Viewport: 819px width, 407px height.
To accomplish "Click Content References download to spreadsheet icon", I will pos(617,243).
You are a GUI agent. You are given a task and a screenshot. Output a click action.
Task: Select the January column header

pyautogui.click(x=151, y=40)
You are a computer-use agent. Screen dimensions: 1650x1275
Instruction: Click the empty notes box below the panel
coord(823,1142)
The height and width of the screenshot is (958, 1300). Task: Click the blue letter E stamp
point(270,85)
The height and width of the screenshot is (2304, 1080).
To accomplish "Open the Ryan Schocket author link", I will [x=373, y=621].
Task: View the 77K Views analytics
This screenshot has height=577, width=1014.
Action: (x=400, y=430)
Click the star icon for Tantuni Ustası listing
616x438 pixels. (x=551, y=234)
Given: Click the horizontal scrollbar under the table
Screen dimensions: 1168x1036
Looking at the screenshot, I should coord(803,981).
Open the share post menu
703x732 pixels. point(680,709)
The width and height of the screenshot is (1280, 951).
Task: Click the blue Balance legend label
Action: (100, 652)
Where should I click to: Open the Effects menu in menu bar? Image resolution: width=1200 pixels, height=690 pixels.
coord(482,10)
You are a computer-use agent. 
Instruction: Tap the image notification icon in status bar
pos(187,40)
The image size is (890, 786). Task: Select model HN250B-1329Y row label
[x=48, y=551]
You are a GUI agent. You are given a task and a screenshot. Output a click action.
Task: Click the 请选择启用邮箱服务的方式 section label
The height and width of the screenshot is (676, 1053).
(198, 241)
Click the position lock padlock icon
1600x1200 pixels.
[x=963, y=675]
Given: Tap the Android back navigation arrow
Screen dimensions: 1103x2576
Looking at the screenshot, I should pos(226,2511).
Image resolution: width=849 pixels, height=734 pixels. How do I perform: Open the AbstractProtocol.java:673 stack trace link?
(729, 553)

## [GOAL OF THE EXERCISE]
Which lines of the entries above contain the word "computer"? Copy each of them.

## [EXERCISE SOLUTION]
You are a computer-use agent. Screen dimensions: 1650x1275
You are a computer-use agent. 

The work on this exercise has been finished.